• _EXERCISE_:
Would you retype the listing below word for word, without any of its pictures?

SOURCE DATA section start

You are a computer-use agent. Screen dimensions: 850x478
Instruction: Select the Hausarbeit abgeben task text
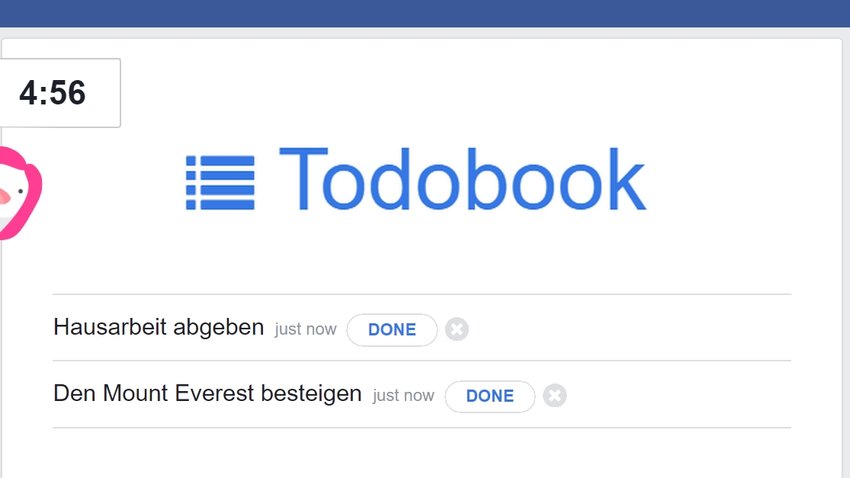click(159, 327)
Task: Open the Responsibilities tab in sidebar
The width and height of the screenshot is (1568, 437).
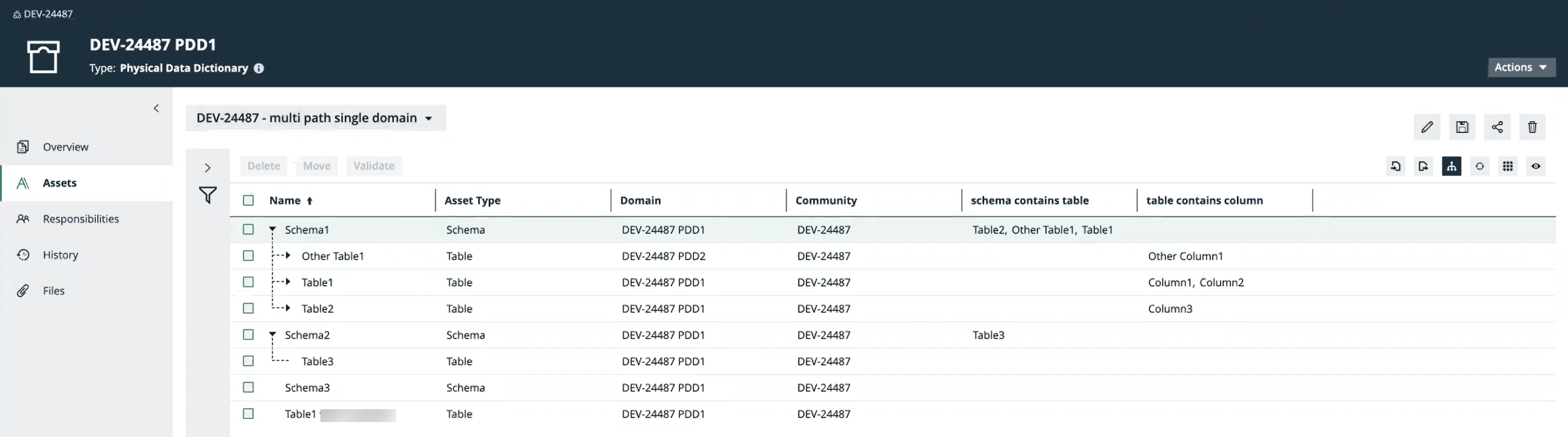Action: click(x=80, y=219)
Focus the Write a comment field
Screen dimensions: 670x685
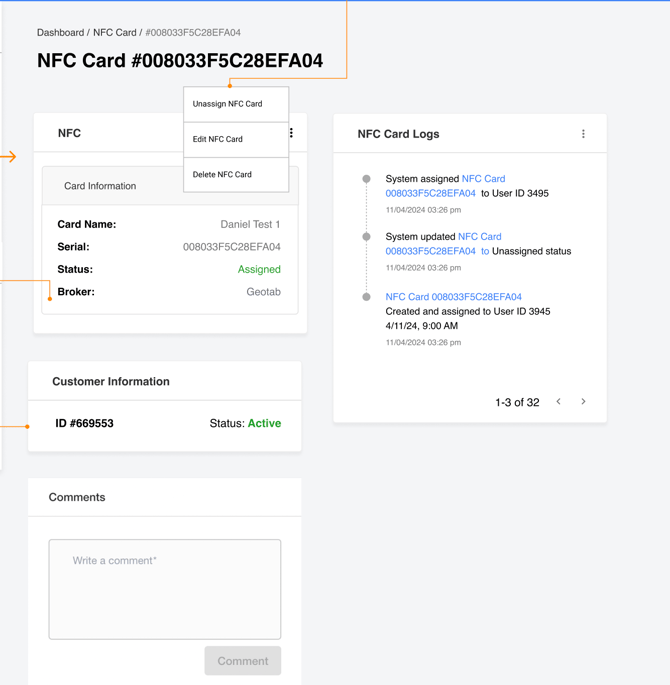tap(165, 589)
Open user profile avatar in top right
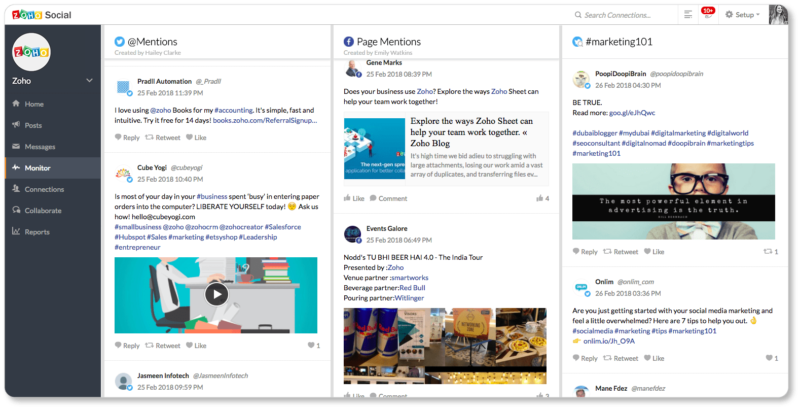This screenshot has width=800, height=409. pos(777,15)
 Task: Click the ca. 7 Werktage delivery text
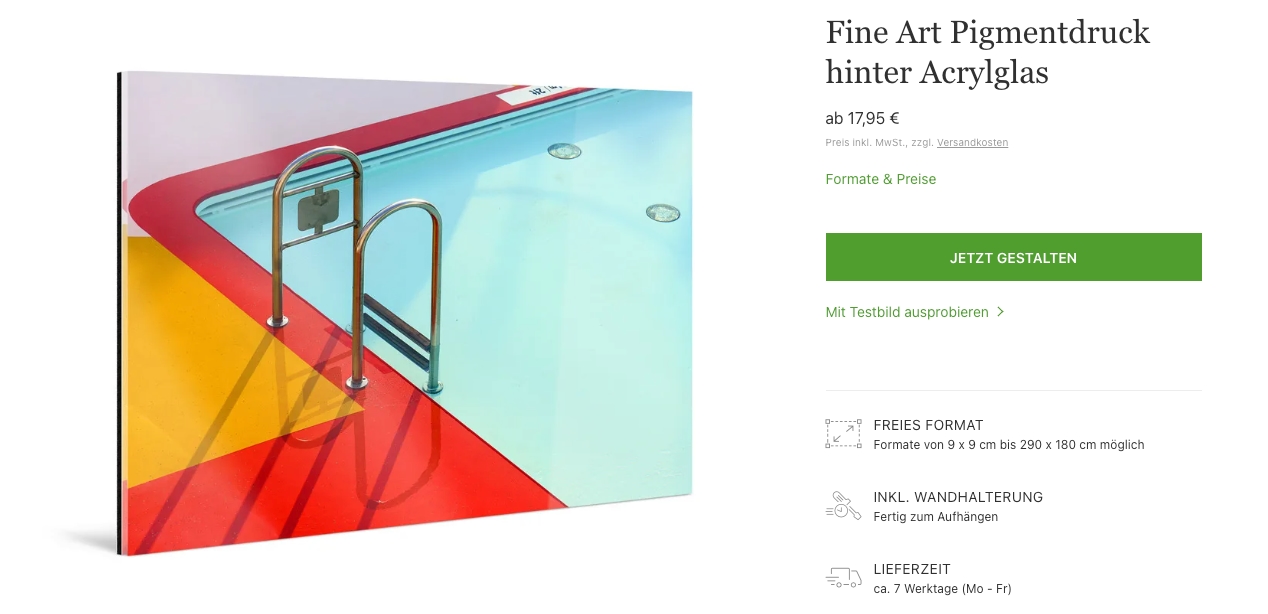(x=942, y=589)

SOURCE DATA section end

• _WRITTEN RESPONSE_:
You are a computer-use agent. Screen dimensions: 850x478
Instruction: Select the Hausarbeit abgeben task text
click(159, 327)
Task: Open the Responsibilities tab in sidebar
The width and height of the screenshot is (1568, 437).
Action: click(x=80, y=219)
Focus the Write a comment field
Screen dimensions: 670x685
tap(165, 589)
Open user profile avatar in top right
This screenshot has width=800, height=409. pos(777,15)
 Task: Click the ca. 7 Werktage delivery text
(x=942, y=589)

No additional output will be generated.